DATA EXTRACT >>
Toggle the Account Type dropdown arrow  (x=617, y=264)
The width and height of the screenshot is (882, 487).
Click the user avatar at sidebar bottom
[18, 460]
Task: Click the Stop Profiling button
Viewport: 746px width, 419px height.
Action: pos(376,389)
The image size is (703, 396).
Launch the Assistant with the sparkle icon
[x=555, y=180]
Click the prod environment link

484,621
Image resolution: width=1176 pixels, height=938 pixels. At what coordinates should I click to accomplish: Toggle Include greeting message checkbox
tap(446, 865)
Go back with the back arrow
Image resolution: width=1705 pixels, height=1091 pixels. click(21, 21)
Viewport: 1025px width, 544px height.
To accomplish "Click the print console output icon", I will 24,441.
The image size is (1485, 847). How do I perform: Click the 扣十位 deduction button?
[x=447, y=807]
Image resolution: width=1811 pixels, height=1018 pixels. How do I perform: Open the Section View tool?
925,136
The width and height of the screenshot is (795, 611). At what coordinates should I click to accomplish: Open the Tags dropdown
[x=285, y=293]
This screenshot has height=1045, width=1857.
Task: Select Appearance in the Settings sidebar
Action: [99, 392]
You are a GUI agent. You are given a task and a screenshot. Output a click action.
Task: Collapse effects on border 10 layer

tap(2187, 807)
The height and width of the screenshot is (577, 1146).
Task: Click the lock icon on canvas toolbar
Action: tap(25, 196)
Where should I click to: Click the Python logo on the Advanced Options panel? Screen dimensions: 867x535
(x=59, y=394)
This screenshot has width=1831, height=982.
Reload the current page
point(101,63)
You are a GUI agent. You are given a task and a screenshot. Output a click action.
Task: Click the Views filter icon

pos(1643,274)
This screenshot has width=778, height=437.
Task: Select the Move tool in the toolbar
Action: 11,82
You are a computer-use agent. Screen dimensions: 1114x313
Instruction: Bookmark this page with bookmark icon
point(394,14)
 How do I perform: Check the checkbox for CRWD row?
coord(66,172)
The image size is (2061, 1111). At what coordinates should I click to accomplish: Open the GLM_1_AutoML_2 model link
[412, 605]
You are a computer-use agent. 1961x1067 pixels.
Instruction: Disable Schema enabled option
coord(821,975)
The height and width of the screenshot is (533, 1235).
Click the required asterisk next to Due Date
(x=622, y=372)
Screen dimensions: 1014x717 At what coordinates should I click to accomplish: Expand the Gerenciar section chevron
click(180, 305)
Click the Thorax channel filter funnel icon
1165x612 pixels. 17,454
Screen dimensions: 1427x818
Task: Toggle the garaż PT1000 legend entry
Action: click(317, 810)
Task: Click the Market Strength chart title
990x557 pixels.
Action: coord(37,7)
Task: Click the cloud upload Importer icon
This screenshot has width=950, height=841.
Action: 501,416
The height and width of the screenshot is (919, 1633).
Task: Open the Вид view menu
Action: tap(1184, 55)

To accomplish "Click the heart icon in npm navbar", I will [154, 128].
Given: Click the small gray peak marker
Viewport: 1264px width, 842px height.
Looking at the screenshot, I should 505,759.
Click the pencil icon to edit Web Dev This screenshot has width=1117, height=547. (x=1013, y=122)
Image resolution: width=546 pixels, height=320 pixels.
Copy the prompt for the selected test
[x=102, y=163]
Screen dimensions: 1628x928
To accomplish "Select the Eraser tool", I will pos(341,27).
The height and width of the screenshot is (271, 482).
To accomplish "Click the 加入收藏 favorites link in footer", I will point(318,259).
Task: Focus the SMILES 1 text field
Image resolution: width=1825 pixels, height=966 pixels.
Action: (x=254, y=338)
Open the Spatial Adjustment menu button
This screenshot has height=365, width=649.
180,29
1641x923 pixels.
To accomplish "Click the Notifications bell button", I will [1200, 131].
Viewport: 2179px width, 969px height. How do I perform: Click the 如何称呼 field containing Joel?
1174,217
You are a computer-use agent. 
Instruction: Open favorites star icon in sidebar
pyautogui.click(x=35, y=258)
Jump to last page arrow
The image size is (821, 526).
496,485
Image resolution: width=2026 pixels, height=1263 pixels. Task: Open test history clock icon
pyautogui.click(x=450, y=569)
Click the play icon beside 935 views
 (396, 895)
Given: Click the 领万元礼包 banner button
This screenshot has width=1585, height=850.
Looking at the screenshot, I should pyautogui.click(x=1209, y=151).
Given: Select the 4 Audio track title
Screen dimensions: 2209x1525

WHAT TO PRODUCE >>
Reproduce the data above exactly, leaving nothing out.

SOLUTION TO THE PROBLEM >>
Toggle the Account Type dropdown arrow  (x=617, y=264)
The width and height of the screenshot is (882, 487).
Click the user avatar at sidebar bottom
[18, 460]
Task: Click the Stop Profiling button
Viewport: 746px width, 419px height.
Action: pos(376,389)
The image size is (703, 396).
Launch the Assistant with the sparkle icon
[x=555, y=180]
Click the prod environment link

484,621
Image resolution: width=1176 pixels, height=938 pixels. At what coordinates should I click to accomplish: Toggle Include greeting message checkbox
tap(446, 865)
Go back with the back arrow
Image resolution: width=1705 pixels, height=1091 pixels. click(21, 21)
Viewport: 1025px width, 544px height.
To accomplish "Click the print console output icon", I will 24,441.
The image size is (1485, 847). How do I perform: Click the 扣十位 deduction button?
[x=447, y=807]
Image resolution: width=1811 pixels, height=1018 pixels. How do I perform: Open the Section View tool?
925,136
The width and height of the screenshot is (795, 611). At what coordinates should I click to accomplish: Open the Tags dropdown
[x=285, y=293]
This screenshot has height=1045, width=1857.
Task: Select Appearance in the Settings sidebar
Action: [99, 392]
You are a GUI agent. You are given a task and a screenshot. Output a click action.
Task: Collapse effects on border 10 layer

tap(2187, 807)
The height and width of the screenshot is (577, 1146).
Task: Click the lock icon on canvas toolbar
Action: tap(25, 196)
Where should I click to: Click the Python logo on the Advanced Options panel? Screen dimensions: 867x535
(x=59, y=394)
This screenshot has width=1831, height=982.
Reload the current page
point(101,63)
You are a GUI agent. You are given a task and a screenshot. Output a click action.
Task: Click the Views filter icon

pos(1643,274)
This screenshot has width=778, height=437.
Task: Select the Move tool in the toolbar
Action: 11,82
You are a computer-use agent. Screen dimensions: 1114x313
Instruction: Bookmark this page with bookmark icon
point(394,14)
 How do I perform: Check the checkbox for CRWD row?
coord(66,172)
The image size is (2061, 1111). At what coordinates should I click to accomplish: Open the GLM_1_AutoML_2 model link
[412, 605]
You are a computer-use agent. 1961x1067 pixels.
Instruction: Disable Schema enabled option
coord(821,975)
The height and width of the screenshot is (533, 1235).
Click the required asterisk next to Due Date
(x=622, y=372)
Screen dimensions: 1014x717 At what coordinates should I click to accomplish: Expand the Gerenciar section chevron
click(180, 305)
Click the Thorax channel filter funnel icon
1165x612 pixels. 17,454
Screen dimensions: 1427x818
Task: Toggle the garaż PT1000 legend entry
Action: click(317, 810)
Task: Click the Market Strength chart title
990x557 pixels.
Action: coord(37,7)
Task: Click the cloud upload Importer icon
This screenshot has width=950, height=841.
Action: 501,416
The height and width of the screenshot is (919, 1633).
Task: Open the Вид view menu
Action: tap(1184, 55)

To accomplish "Click the heart icon in npm navbar", I will [154, 128].
Given: Click the small gray peak marker
Viewport: 1264px width, 842px height.
Looking at the screenshot, I should 505,759.
Click the pencil icon to edit Web Dev This screenshot has width=1117, height=547. (x=1013, y=122)
Image resolution: width=546 pixels, height=320 pixels.
Copy the prompt for the selected test
[x=102, y=163]
Screen dimensions: 1628x928
To accomplish "Select the Eraser tool", I will pos(341,27).
The height and width of the screenshot is (271, 482).
To accomplish "Click the 加入收藏 favorites link in footer", I will point(318,259).
Task: Focus the SMILES 1 text field
Image resolution: width=1825 pixels, height=966 pixels.
Action: (x=254, y=338)
Open the Spatial Adjustment menu button
This screenshot has height=365, width=649.
180,29
1641x923 pixels.
To accomplish "Click the Notifications bell button", I will [1200, 131].
Viewport: 2179px width, 969px height. How do I perform: Click the 如何称呼 field containing Joel?
1174,217
You are a computer-use agent. 
Instruction: Open favorites star icon in sidebar
pyautogui.click(x=35, y=258)
Jump to last page arrow
The image size is (821, 526).
496,485
Image resolution: width=2026 pixels, height=1263 pixels. Task: Open test history clock icon
pyautogui.click(x=450, y=569)
Click the play icon beside 935 views
 (396, 895)
Given: Click the 领万元礼包 banner button
This screenshot has width=1585, height=850.
Looking at the screenshot, I should pyautogui.click(x=1209, y=151).
Given: Select the 4 Audio track title
Screen dimensions: 2209x1525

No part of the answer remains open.